Es gebe viele verschiedene Situationen, in denen Menschen Nahtoderfahrungen gemacht haben, erklärt Daniel Kondziella. Und nicht immer müsse das Leben dabei wirklich auf Messers Schneide gestanden haben. Mitunter genüge schon die Angst, gleich zu sterben:
"In Verkehrssituationen, in denen man beinahe von einem Laster überfahren wird, ohne dabei wirklich zu Schaden zu kommen, das ist physiologisch gesehen ein ganz anderer Zustand als ein Patient, der einen Herzstillstand hat und reanimiert wird. Unsere Studie zeigt, dass diese Nahtod-Erfahrungen trotzdem sehr stereotyp sind."
Jeder Zehnte hat schon einmal eine Nahtod-Erfahrung gemacht
Bei dieser Studie hat Kondziella gemeinsam mit Kollegen von der Universität Kopenhagen rund 1.000 Menschen aus verschiedenen Kulturen nach Nahtod-Erlebnissen gefragt. Ein Zehntel von ihnen erfüllten die Kriterien. Geistererscheinungen, außerkörperliche Erfahrungen, Licht am Ende eines Tunnels - die Schilderungen gleichen sich. Das belegen verschiedenen Studien aus unterschiedlichen Kulturen, aber auch Aufzeichnungen aus verschiedenen zeitlichen Epochen, so Kondziella.
"Auch das Gefühl der Friedfertigkeit und der Ruhe ist ein Thema, das immer wieder kommt. Insofern scheint es schon ein sehr universelles Geschehen zu sein."
Aber nicht nur das subjektive Erleben von Nahtod-Erfahrungen ähnelt sich. Eine Studie, bei der sterbende Menschen beobachtet wurden, die auf Grund eines Schädel-Hirntraumas noch Elektroden im Kopf hatten, zeigte, dass das Sterben mit einer charakteristischen Gehirnwelle einhergeht.
"Genau in dem Augenblick, in dem die Gehirnfunktion erlischt oder wenige Sekunden, bis ein, zwei Minuten danach. Wenn dieser Zustand einmal eingetreten ist, dann liegt tatsächlich ein irreversibler Zustand vor."
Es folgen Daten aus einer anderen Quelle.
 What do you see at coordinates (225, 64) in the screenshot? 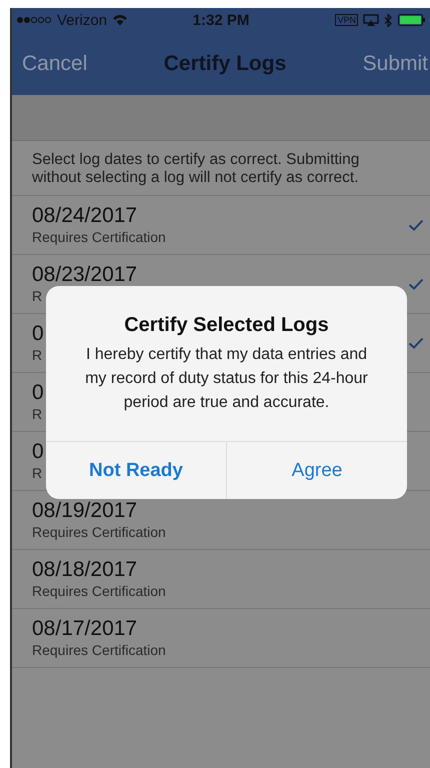
I see `screen-title: Certify Logs` at bounding box center [225, 64].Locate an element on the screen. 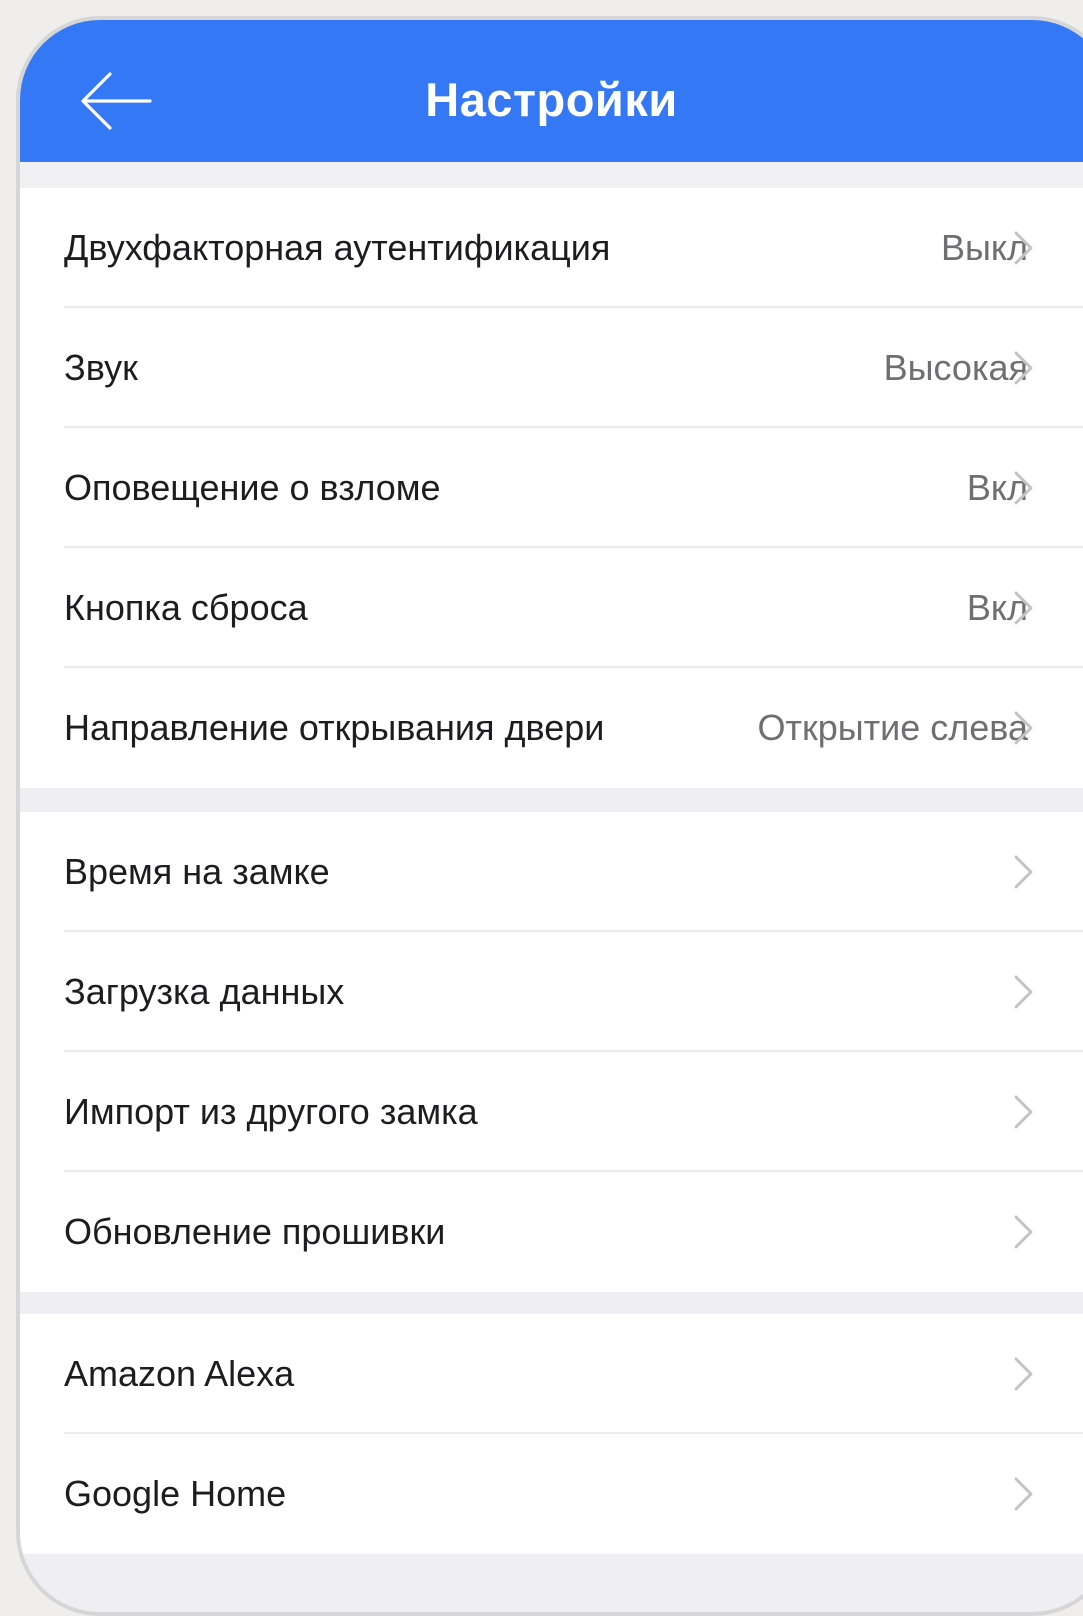  setting-row-reset-button: Кнопка сброса Вкл is located at coordinates (552, 608).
Der Mensch ist dann tatsächlich hirntot. Die letzten Gehirnwellen ähneln dabei stets den Ausschlägen bei einem Migräneanfall. Die Schmerzen, die normalerweise damit einhergehen, bekommt der Sterbende nicht mehr mit, womöglich allerdings andere typische Reize.
"Es geht mehr um die visuellen und andere Sinneseindrücke, die man im Zusammenhang mit einer Migräneaura entdecken kann."
Was das für Sterbende konkret bedeutet, wird der Forschung wohl verborgen bleiben, weil - anders als beim Nahtod - niemand mehr seine Erfahrungen schildern kann.